> [TASK TO COMPLETE]:
From the listing below, restate word for word the lines from the line containing "The height and" down through the line containing "You are a computer-use". Exclude pictures.

> [SOURCE DATA]:
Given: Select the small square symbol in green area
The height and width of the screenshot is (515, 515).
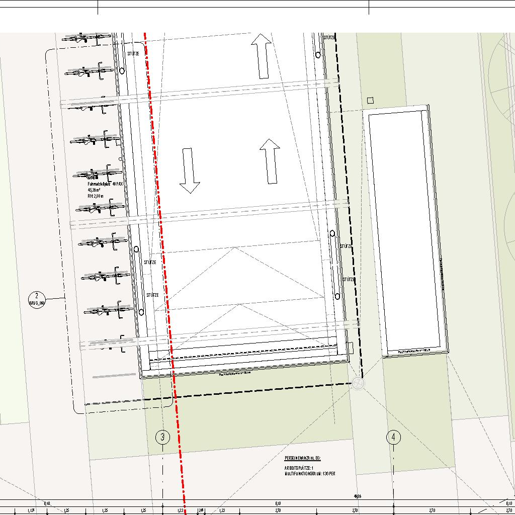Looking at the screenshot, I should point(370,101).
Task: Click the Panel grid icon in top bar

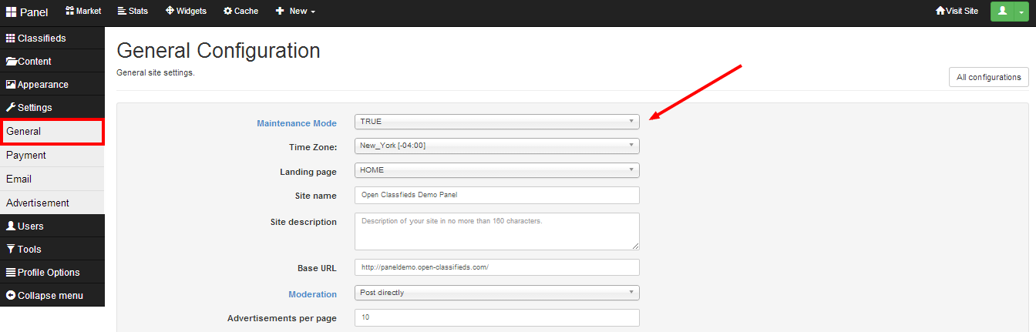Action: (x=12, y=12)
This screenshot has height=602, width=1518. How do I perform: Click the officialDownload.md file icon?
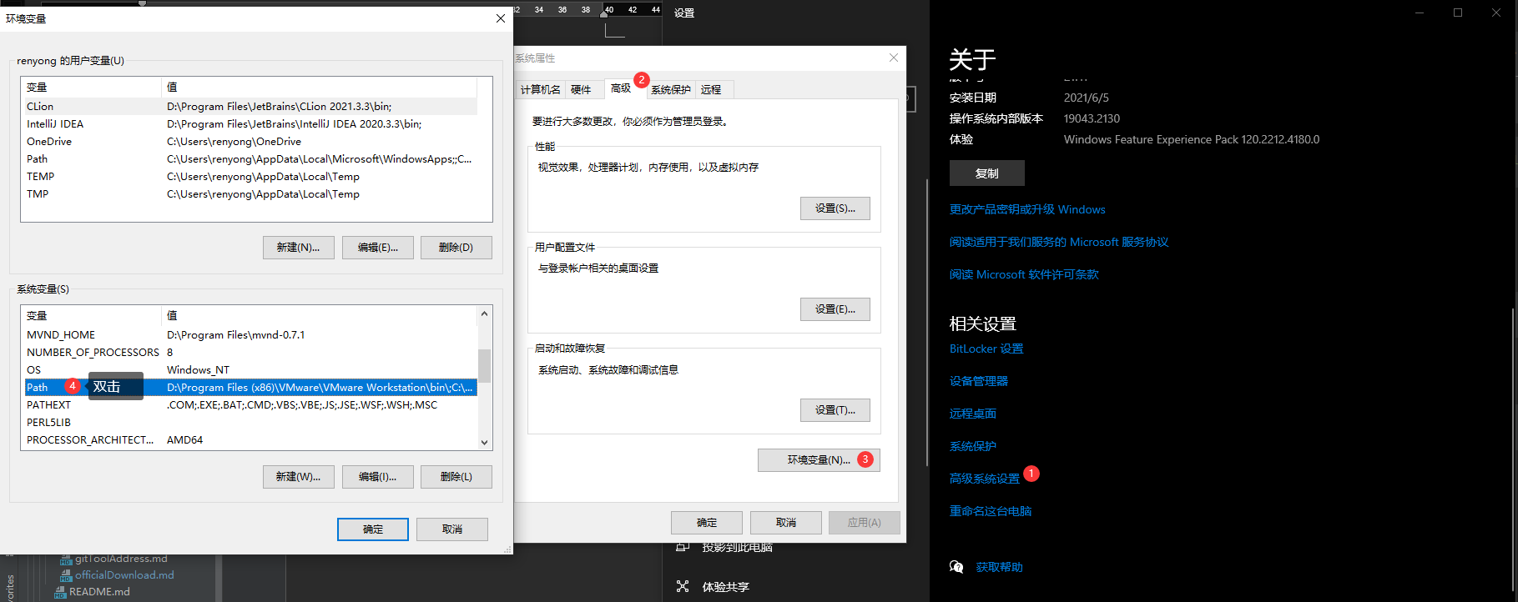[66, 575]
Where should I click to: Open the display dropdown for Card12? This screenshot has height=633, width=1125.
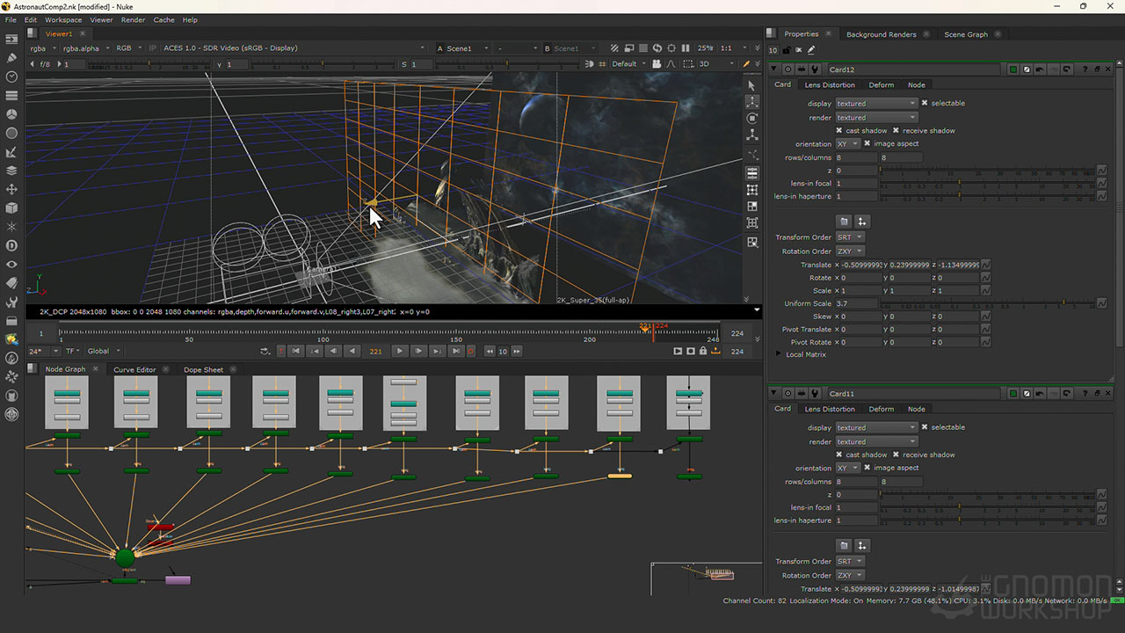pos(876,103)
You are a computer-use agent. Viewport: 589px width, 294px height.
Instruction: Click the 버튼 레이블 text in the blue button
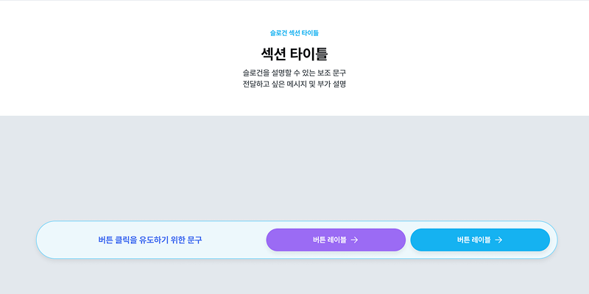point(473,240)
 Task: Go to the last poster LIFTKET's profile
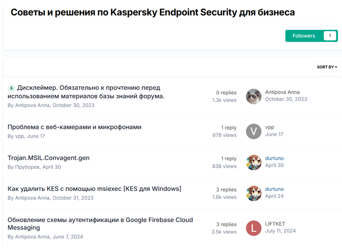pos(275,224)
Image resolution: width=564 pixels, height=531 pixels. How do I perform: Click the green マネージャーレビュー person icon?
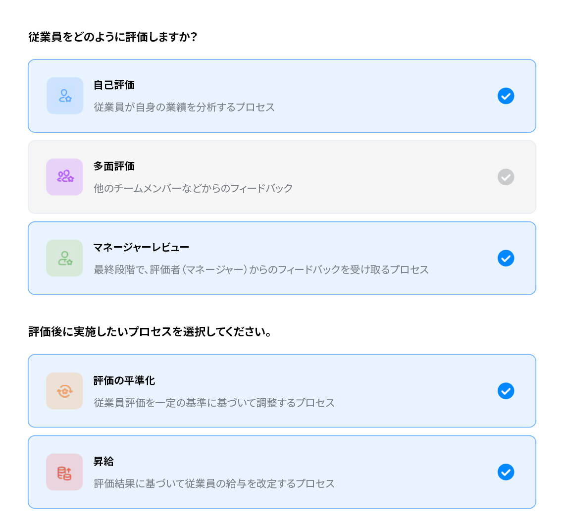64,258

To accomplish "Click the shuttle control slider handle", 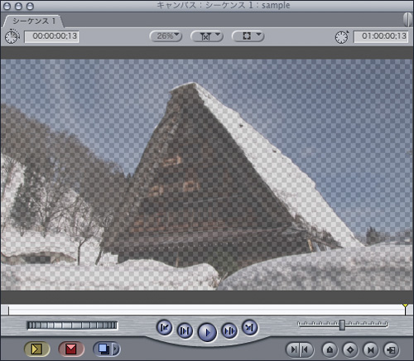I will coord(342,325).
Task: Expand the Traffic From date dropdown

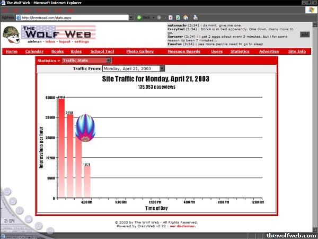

> [EXERCISE RESPONSE]:
The height and width of the screenshot is (515, 515).
Looking at the screenshot, I should point(370,101).
Task: Click the Panel grid icon in top bar

Action: (x=12, y=12)
This screenshot has height=602, width=1518. How do I perform: Click the officialDownload.md file icon?
[66, 575]
Where should I click to: Open the display dropdown for Card12? This screenshot has height=633, width=1125.
pos(876,103)
You are a computer-use agent. Viewport: 589px width, 294px height.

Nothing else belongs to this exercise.